In one Destination Freedom episode, Durham’s inventively revealed how prolific composer/arranger W.C. Handy came to be known as the father of the blues. Durham’s September 12, 1948 script began by presenting Handy as a naive teenager fascinated by the blues. Working as a water boy for a prison chain gang, Handy carried water to a prisoner named Lemon—Durham’s salute to the great blues singer/guitarist, Blind Lemon Jefferson.

Young Handy asked Lemon what the blues was all about. Lemon replied:

Lemon:  Blues, Water Boy, is your heart. It’s a train callin’ you.

It’s a woman minus a man. It’s talk turned into music.

It’s music that gets down to the rocky bottom.

Sometimes it’s a sad song.

Handy:  Then why you sing it?

Lemon:  The blues regenerates a man, Water Boy.

Handy:   Will it regenerate me?

Lemon:  (Laughs.) Get yourself a good guitar. Maybe I’ll teach

you to see for yourself.

Handy saved his earnings and purchased a guitar. But Handy’s religious mother and father discouraged his blues infatuation. In a clever turn, Durham’s narrator stated:

Narrator:   Mrs. Handy called in Professor Bach, a doctor of music, who examined

the patient from bass to treble clef and diagnosed his ailment.

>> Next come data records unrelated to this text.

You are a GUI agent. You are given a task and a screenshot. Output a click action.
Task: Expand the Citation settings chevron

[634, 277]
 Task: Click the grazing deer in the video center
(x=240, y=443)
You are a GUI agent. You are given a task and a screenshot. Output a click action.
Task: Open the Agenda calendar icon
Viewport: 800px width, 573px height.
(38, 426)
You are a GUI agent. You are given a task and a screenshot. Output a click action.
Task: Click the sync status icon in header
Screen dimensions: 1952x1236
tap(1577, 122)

Professor Bach found that young Handy suffered from “a severe dis-temperment of the pentatonic scales,” with “an overgrowth of the minor chords tending towards dissonance”— Durham’s creative description of the musical elements that make up the blues. Professor Bach recommended that Handy study music’s “proper,” translate classical, elements.

Durham’s script then noted that during the next twenty years, Handy mastered those musical elements. But the draw of the music of his people remained strong, pushing Handy to search for a “good, rich music that’s got a language and body.” One cool evening, Handy landed in St. Louis and heard a woman humming “an odd tune.” Handy asked about the tune and she said that because of her troubles with her man, “I hate to see the evenin’ sun go down.”

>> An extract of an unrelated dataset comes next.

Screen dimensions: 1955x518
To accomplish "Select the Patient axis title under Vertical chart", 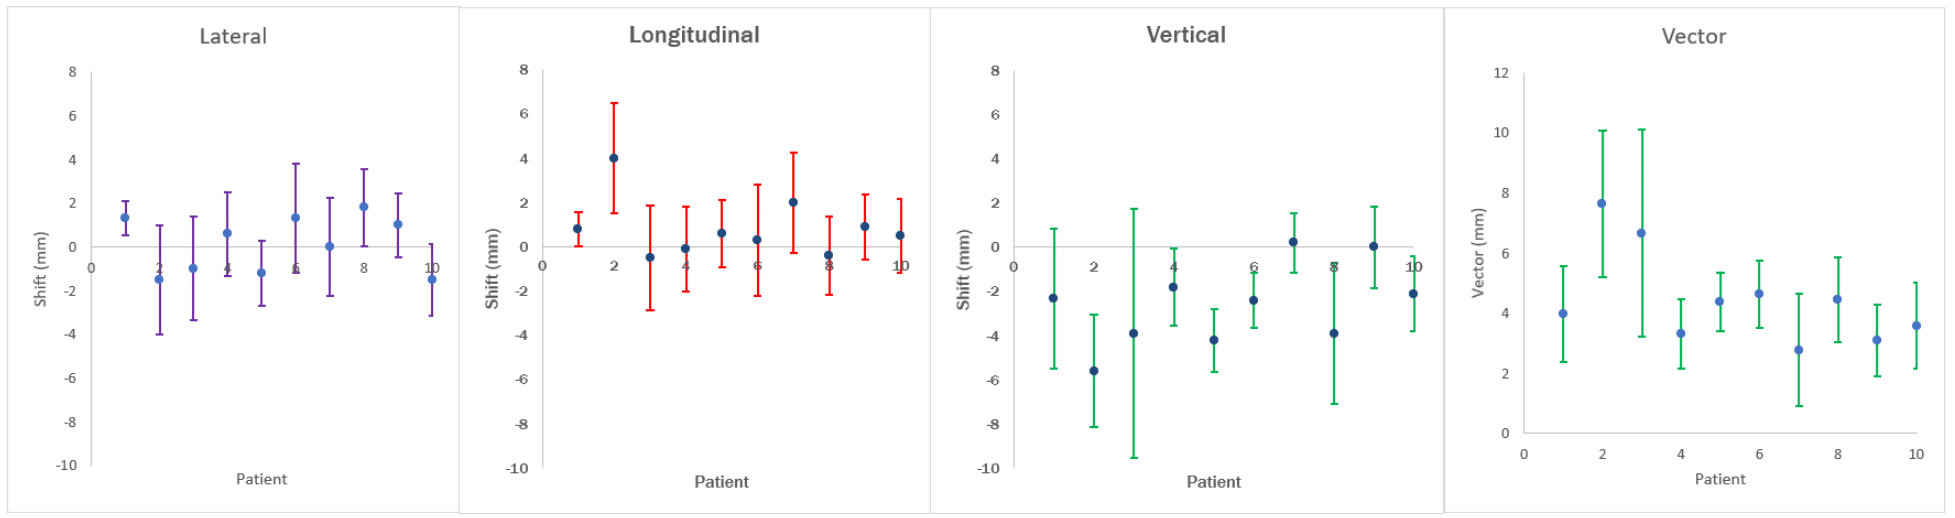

This line opens “The St. Louis Blues,” the tune most associated with W. C. Handy. Durham’s narrator ends the episode indicating that Handy, the former water boy:

Narrator:   Put down the words of blues from Memphis to Mobile, New Orleans

and Texas, and soon he had a whole world singing blues. He had set down on

paper a new American music.

According to Durham’s longtime friend and fellow writer Studs Terkel, “Dick had this talent of capturing the idiom, not just the African American, [but also] the American idiom. He was just gifted.”

As were the musicians Durham wrote about and cherished.

So during Black Music Month 2015, let’s all celebrate the host of African American women and men who create musical magic, enriching our lives and touching our souls.